Apache MADlib is an open source project that endeavors to adhere in all respects to the principles of The Apache Way.

MADlib grew out of discussions between database engine developers, data scientists, IT architects and academics interested in new approaches to scalable, sophisticated in-database analytics. These discussions were written up in a paper in VLDB 2009 that coined the term “MAD Skills” for data analysis. The MADlib software project began the following year as a collaboration between researchers at UC Berkeley and engineers and data scientists at EMC/Greenplum (later Pivotal).
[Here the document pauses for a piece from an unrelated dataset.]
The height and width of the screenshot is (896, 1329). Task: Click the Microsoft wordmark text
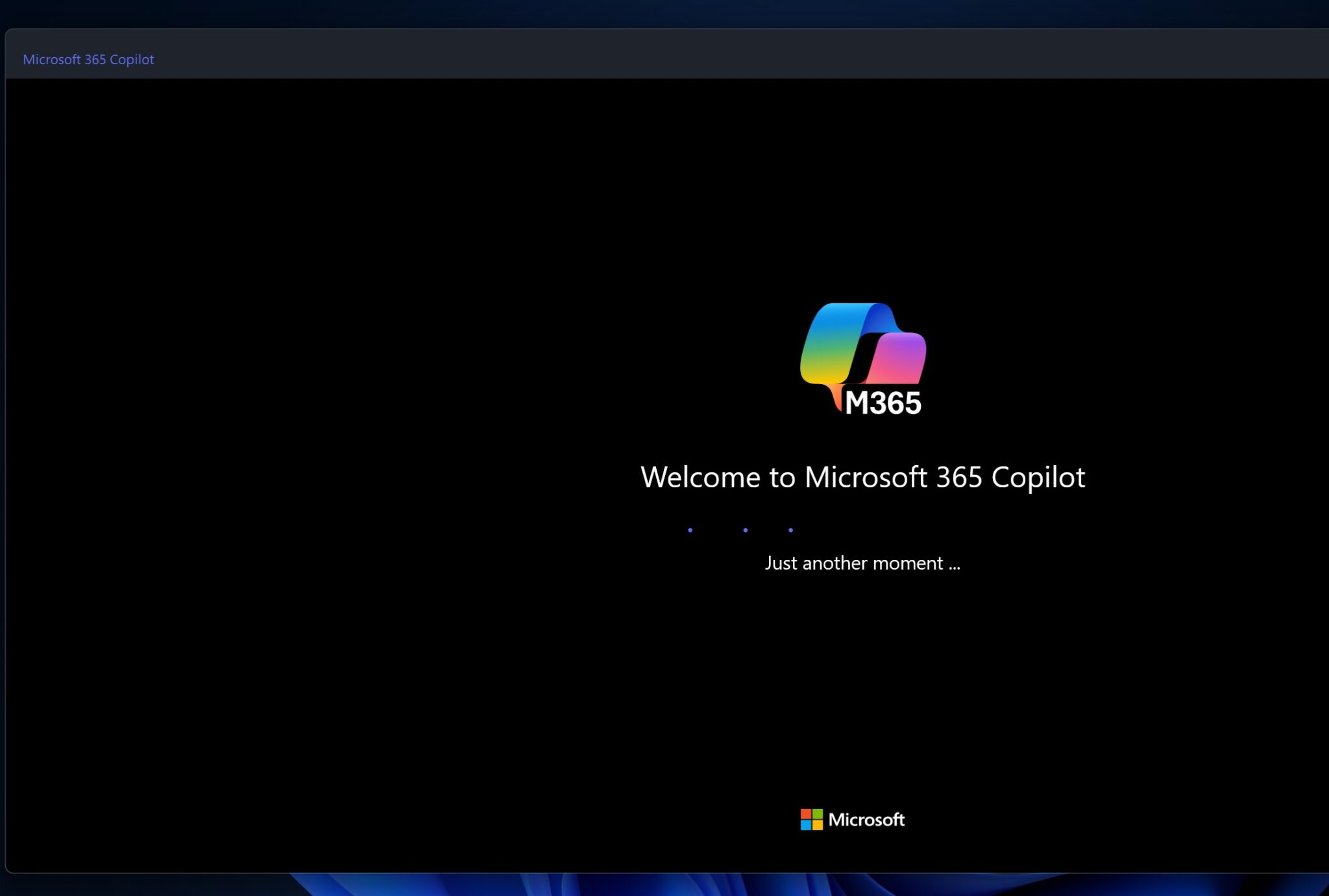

In September 2015 MADlib was accepted into the Apache Software Foundation Incubator and graduated to a Top Level Project in July 2017.

Some of the past and present participants in this project are:

If you are interested in joining our project please consider joining our User or Developer mailing lists. Everyone is welcome.

Reporting Issues

We need your feedback, so if you find a bug, would like to suggest an improvement, or create a request then please follow the steps below to let us know.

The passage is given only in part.